Given that CL and CLXL have higher costs of production than their non-CL counterparts, with a large percentage of that being upfront seed costs, another measure of profitability is the return on investment, which we defined as the cost of production for each rice type in this study. The profit margin in this sense is defined as profit per unit of cost. Table 5 illustrates that CL and CLXL lines have greater profit margins than their non-CL counterparts across all three-initial red rice infestation rates. Table 5 implies that, on average, CL rice returns $0.15, $0.36, and $0.54 more profit for every dollar invested than non-CL rice (conventional and CLXL) with a light, moderate, and heavy initial red rice infestation rate, respectively. These results imply that the higher upfront costs for CL and CLXL rice are offset by more than proportional higher profits relative to their non-CL rice counterparts. Table 5 illustrates two distinct points: First, the introduction of red rice, even at light infestation rates, has significant negative implications to returns on investment in rice. Second, CLXL, although more expensive than CL, has higher returns on investments than CL technology. According to this dataset and subsequent modeling assumptions, CL and CLXL rice types have a higher absolute and relative profit advantage over their conventional and XL counterparts when red rice is present.

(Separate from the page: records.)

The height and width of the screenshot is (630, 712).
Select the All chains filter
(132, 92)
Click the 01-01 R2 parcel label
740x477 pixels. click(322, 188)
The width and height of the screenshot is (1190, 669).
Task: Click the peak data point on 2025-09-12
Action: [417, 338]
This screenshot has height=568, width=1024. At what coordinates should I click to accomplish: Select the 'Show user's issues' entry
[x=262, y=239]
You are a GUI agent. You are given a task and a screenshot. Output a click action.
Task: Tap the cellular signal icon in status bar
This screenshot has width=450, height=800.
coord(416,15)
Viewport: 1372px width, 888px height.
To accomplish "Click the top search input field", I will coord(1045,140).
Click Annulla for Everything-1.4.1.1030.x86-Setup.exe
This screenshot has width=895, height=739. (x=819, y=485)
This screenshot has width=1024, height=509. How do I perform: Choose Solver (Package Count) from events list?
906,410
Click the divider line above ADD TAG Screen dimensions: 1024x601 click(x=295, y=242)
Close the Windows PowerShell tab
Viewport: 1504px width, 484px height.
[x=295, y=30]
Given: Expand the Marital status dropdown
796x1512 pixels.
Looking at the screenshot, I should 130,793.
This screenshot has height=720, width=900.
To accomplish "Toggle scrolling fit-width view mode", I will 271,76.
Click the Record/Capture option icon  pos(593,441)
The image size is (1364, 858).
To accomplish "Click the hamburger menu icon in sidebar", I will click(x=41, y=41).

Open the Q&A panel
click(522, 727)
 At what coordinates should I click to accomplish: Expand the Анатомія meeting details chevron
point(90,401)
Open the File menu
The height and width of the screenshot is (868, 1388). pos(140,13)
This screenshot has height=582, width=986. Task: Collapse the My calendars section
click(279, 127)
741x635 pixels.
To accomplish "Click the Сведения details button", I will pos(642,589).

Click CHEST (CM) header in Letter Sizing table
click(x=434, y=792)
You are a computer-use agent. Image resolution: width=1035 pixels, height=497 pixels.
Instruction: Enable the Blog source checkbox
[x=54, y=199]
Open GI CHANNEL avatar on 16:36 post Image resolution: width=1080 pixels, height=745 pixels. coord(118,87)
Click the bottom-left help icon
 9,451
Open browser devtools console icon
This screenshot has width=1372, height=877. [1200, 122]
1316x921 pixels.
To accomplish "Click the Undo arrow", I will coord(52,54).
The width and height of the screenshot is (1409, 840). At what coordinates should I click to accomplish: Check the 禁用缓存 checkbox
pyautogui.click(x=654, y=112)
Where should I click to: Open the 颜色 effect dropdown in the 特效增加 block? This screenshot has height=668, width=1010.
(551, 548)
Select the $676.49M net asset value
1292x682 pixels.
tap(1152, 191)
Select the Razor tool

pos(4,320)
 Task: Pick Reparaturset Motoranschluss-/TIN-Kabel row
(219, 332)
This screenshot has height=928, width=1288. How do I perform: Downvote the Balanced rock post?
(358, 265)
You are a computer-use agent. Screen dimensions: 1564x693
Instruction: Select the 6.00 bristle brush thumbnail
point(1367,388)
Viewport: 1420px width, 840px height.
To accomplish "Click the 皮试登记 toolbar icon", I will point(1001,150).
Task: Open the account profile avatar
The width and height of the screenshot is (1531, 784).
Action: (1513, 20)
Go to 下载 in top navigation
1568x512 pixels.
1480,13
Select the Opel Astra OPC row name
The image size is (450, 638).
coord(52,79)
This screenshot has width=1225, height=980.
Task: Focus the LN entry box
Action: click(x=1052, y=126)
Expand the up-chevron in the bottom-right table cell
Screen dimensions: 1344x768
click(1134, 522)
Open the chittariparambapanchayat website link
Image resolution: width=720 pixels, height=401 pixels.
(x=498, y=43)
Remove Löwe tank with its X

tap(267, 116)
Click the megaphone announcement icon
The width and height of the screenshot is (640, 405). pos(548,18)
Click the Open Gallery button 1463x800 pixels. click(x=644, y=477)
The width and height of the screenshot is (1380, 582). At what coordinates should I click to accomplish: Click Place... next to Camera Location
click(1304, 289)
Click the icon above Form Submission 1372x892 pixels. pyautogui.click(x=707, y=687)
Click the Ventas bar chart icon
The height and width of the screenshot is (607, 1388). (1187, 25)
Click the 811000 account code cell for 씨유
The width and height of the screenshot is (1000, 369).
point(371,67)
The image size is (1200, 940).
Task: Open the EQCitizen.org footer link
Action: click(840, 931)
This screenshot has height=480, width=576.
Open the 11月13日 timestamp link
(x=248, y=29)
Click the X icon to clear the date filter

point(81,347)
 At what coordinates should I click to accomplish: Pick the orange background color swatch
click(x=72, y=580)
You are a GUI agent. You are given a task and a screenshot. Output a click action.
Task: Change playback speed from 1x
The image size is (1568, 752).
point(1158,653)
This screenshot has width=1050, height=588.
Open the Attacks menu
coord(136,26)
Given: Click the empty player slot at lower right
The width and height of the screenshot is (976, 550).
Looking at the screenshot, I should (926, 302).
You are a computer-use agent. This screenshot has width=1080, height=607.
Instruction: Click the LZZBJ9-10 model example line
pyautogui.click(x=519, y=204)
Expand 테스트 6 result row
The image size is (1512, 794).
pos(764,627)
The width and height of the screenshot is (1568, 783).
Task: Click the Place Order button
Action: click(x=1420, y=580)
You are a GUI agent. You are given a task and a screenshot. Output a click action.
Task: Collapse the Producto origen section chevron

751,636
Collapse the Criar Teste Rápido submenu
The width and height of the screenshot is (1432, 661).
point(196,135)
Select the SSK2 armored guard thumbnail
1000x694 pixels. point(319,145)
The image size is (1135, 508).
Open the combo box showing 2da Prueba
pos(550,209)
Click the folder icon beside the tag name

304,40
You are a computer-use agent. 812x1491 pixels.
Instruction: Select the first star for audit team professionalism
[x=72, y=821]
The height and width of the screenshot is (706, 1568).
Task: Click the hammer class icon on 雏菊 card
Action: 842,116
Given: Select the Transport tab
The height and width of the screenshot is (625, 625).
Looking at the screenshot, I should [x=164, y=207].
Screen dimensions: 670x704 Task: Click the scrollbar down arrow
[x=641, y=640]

To put our findings in perspective relative to other crop seed technologies based on the review by Brookes and Barfoot [42], we estimate an average return of $4.85 per dollar invested on first generation GE herbicide-tolerant soybeans, $0.42 per dollar invested on first generation GE herbicide-tolerant corn, and $0.22 per dollar invested on first generation GE herbicide-tolerant cotton. Thus, we find that the average return to CL under the moderate and severe red rice infestation scenarios is comparable to first generation GM herbicide-tolerant corn and cotton, and significantly lower than the high returns generated by herbicide tolerant soybeans.

4. Discussion

Like many new seed technologies that are packaged with an herbicide treatment, it is difficult for producers to determine a higher upfront cost will become beneficial for the bottom line. Concerning the case of red rice in the Mid-South, until 2019, the CL technology was the only way to selectively control red rice in a commercial rice field. To put the red rice problem in scale, over 60% of the acreage in 2014 in the Mid-South was sown with CL technology (Figure 2). Assuming that the only reason producers would adopt CL, given its higher costs and lower average yields, was to combat red rice, this would imply that over 60% of the area in rice production in the Mid-South is battling some scale of a red rice infestation. In this manuscript, we have shown that CL technologies (CL and CLXL) can help mitigate the economic damage of a red rice infestation.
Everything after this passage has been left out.